### Directions for this task:
Find the line with "The height and width of the screenshot is (797, 1512)." in the entries below, then reproduce it and every line after it down to and including the line with "Given: Click the orange", exactly.
### Source data
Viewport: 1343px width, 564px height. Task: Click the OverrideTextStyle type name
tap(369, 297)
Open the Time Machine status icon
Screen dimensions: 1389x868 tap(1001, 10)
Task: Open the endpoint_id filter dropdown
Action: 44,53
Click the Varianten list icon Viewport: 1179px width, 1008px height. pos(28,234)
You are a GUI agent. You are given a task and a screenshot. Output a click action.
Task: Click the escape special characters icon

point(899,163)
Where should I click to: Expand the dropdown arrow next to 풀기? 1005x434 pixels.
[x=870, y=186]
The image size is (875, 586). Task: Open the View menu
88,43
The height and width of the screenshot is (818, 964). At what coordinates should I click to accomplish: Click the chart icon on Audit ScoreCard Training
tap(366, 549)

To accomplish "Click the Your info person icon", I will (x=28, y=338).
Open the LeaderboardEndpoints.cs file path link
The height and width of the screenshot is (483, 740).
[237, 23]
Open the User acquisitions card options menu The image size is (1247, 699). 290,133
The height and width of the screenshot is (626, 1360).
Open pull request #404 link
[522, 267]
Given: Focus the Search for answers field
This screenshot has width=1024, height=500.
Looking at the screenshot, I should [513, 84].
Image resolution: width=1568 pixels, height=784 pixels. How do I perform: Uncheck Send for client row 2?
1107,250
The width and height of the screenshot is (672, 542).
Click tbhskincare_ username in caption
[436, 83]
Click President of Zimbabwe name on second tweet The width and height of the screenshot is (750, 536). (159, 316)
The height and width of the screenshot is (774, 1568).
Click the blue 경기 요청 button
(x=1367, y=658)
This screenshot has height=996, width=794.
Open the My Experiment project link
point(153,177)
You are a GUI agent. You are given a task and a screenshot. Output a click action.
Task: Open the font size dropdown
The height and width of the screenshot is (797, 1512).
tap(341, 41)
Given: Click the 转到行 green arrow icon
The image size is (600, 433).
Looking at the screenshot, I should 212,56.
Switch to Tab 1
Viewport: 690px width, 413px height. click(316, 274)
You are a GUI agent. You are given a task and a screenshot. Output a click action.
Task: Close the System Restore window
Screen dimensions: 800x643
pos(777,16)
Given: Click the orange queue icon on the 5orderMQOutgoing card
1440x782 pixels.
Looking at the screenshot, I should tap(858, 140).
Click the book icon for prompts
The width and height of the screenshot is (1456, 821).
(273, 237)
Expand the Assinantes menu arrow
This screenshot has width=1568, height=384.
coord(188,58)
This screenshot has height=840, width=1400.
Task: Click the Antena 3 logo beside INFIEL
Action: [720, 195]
######
### Written solution:
The height and width of the screenshot is (797, 1512).
tap(341, 41)
Given: Click the 转到行 green arrow icon
The image size is (600, 433).
Looking at the screenshot, I should 212,56.
Switch to Tab 1
Viewport: 690px width, 413px height. click(316, 274)
You are a GUI agent. You are given a task and a screenshot. Output a click action.
Task: Close the System Restore window
Screen dimensions: 800x643
pos(777,16)
Given: Click the orange queue icon on the 5orderMQOutgoing card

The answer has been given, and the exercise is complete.